## Goal of the exercise
For the data below, give the number of lines containing "price" and nothing more.

#### Source material

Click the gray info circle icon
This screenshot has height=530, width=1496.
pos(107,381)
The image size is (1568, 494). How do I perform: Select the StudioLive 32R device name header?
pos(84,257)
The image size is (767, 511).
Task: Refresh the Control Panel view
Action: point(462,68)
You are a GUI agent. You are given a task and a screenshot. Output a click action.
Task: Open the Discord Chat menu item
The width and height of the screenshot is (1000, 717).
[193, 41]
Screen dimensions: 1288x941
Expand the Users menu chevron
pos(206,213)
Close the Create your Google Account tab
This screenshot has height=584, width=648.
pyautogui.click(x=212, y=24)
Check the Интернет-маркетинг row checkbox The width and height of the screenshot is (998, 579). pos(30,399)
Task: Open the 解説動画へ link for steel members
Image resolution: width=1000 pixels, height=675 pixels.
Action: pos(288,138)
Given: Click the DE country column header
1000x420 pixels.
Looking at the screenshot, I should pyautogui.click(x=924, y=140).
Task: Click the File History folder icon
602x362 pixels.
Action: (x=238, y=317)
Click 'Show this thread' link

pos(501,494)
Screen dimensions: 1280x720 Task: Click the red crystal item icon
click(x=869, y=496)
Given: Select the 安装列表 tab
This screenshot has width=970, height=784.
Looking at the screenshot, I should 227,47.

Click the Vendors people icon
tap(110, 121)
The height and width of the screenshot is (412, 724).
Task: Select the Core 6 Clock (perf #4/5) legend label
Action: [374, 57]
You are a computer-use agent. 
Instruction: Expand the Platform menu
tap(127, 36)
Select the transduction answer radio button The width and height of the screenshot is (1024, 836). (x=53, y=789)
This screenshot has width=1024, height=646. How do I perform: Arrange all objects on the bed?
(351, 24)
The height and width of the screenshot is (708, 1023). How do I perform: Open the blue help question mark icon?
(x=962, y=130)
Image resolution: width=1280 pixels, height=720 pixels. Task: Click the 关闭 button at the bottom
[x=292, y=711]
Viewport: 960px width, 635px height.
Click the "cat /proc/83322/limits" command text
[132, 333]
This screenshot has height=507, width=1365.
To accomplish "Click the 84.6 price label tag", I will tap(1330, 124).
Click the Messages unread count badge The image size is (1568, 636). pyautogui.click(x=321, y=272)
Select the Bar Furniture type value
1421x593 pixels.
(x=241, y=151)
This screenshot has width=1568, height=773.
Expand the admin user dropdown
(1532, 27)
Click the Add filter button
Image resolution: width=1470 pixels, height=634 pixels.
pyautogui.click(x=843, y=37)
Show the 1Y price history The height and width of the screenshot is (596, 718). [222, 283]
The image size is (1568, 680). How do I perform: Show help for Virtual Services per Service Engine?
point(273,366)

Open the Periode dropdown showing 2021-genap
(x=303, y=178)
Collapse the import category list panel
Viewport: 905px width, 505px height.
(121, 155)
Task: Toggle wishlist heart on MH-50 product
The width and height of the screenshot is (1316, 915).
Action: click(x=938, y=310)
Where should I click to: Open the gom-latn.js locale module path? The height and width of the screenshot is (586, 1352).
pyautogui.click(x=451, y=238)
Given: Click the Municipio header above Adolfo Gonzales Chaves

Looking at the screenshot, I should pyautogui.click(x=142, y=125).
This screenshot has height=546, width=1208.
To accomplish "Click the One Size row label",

########

## Response for this exercise
2